Pubs! Pubs are great (as I’ve mentioned before). If you truly want to experience London then you need to spend a few hours in a pub – watching, listening, talking and, of course, drinking beer.
After a session in the pub you will have a much deeper sense of what makes Londoners tick, the character of the city and the conviviality of its inhabitants than you will get from reading any number of guide books or magazine articles.
But despite my love, and frequent patronage of pubs, I’ve never written about specific boozers in the ten years or so that this blog has been going. So let’s correct that, and kick off an irregular series (like the ones I have for statues or blue plaques) on historic, unusual or otherwise notable pubs with a post about one of the capital’s oldest, most characterful, inns, The George, off Borough High Street.
And this is (or was) properly an inn, a 17th century galleried coaching inn (the last surviving example of one of these in London). It’s a place where travellers would stay or get refreshment as they broke their journey, or waited for a change of horses. From here coaches and wagons rattled down to Kent and the rest of the south east, and it was certainly not alone, as there were many more (to name just a handful: the King’s Arms, the White Hart, the Queen’s Head, and the Tabard – latterly The Talbot – from which Chaucer’s pilgrims departed for Canterbury).
Only one ‘wing’ of The George’s historic survives, two others (which made up the three sides of the internal courtyard) seem to have been demolished around 1890. Around this time the inn was bought by the Great Northern Railway company; the pub continued, but the GNR used the site for one of its ‘goods and parcels receiving offices’. The 1887 ‘Goad’ map clearly labels the ‘offices’ and the ‘good depot’ on the GNR.
The GNR was subsumed within the London and North Eastern Railway (LNER), who sold the site to the National Trust in 1937, and they own it still (although the management of the pub is with Greene King).
The George is Grade I listed as there are surviving parts from the 17th and 18th centuries.
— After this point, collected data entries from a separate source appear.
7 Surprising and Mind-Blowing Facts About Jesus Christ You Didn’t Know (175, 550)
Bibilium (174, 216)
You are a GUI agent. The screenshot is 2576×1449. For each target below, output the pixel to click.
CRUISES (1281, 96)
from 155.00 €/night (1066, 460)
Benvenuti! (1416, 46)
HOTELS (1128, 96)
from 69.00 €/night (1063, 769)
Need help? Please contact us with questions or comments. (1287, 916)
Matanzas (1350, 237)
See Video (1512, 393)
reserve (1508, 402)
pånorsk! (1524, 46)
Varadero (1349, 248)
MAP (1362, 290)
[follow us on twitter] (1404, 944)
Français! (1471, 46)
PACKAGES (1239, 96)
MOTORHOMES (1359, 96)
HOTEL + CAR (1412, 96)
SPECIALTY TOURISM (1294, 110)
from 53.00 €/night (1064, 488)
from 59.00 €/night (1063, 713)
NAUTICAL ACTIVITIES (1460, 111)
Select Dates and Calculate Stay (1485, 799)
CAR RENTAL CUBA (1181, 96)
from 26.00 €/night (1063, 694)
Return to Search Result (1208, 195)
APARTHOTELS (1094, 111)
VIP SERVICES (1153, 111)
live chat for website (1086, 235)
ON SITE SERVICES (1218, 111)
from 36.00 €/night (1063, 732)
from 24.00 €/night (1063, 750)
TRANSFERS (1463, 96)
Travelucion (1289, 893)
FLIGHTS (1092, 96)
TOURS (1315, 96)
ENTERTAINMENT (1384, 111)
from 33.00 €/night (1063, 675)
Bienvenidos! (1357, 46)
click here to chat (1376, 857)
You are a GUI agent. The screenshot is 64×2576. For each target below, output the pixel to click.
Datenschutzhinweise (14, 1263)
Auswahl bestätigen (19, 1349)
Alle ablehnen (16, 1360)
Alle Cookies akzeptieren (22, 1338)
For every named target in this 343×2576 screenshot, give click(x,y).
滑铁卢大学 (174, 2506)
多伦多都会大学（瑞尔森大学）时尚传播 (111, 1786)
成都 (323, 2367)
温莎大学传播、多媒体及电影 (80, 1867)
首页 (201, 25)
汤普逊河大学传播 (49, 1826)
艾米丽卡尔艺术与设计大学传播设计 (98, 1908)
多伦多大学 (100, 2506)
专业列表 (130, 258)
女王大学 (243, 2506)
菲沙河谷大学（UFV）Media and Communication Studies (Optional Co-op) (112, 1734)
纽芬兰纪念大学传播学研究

Although destroyed and rebuilt after the 1676 Southwark Fire, the inn is mentioned in Stow’s 1598 Survey, but there has probably been an inn on the site since mediaeval times.
If you visit, be sure to go into the Parliament Bar (named after the 18th century ‘Parliament Clock’ that still hangs in the room). This is the old tap room of the pub, a dark panelled space (which used to have a fire burning in the grate, even in summer) where, according to a book on the inn written in 1918, “Here gathered in the old days the coachmen; the Tony Wellers of his day and before, with their long clay pipes and tankards of beer, met to discuss the events of the day and the road, whilst the ostlers saw to the watering and care of their horses further down the yard.”